**PROVIDED MATERIAL**:

+===+

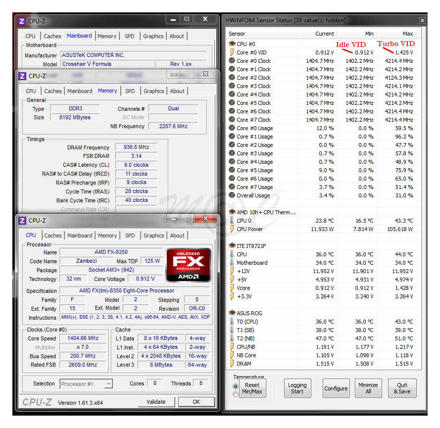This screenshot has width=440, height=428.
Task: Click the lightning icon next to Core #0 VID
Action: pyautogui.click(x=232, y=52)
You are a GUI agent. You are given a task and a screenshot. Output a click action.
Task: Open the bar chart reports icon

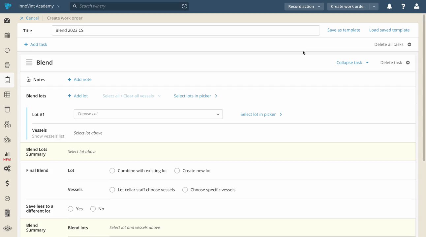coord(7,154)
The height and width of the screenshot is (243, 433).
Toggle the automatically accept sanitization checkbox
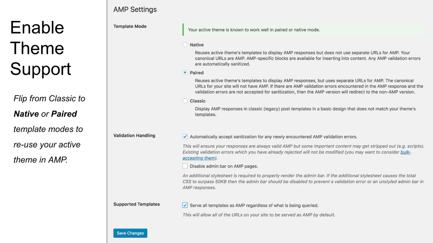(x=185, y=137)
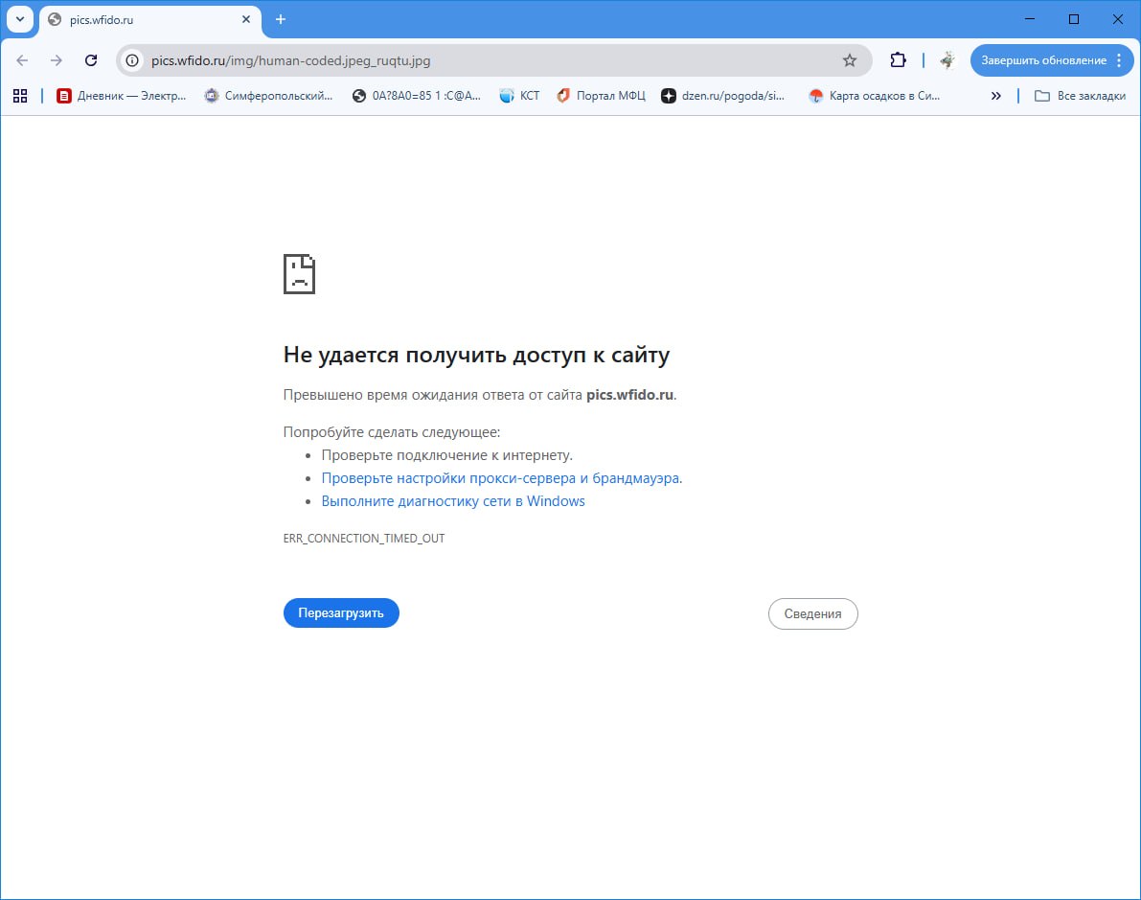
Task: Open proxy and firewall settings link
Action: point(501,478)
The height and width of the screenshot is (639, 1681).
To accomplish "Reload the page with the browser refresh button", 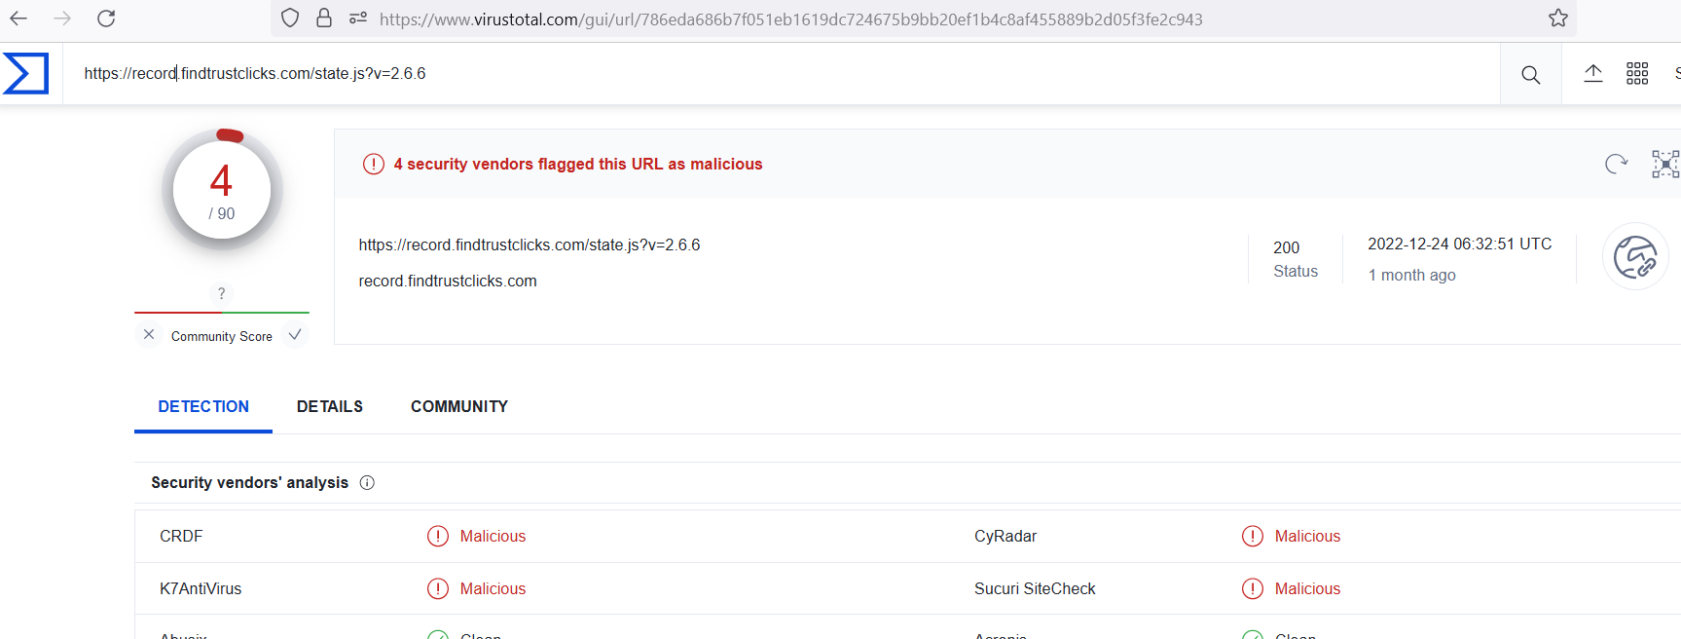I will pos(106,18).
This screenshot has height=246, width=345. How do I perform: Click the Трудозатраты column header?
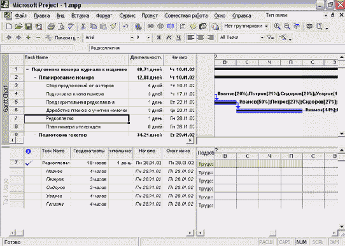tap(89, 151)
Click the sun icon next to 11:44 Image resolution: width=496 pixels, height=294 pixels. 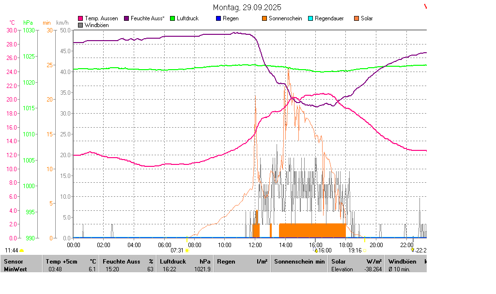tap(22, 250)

+===+

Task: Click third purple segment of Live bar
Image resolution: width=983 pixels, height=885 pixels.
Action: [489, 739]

+===+

**WHAT IS BEING ASKED**: When you reach the line holding "You are a GUI" in the listing above, begin retyping exactly, and stop once the line holding "The height and width of the screenshot is (243, 433)." is done; pictures stay out.

**SOLUTION TO THIS TASK**:
You are a GUI agent. You are given a task and a screenshot. Output a click action.
Task: Open the bar chart reports icon

coord(7,154)
The height and width of the screenshot is (243, 433).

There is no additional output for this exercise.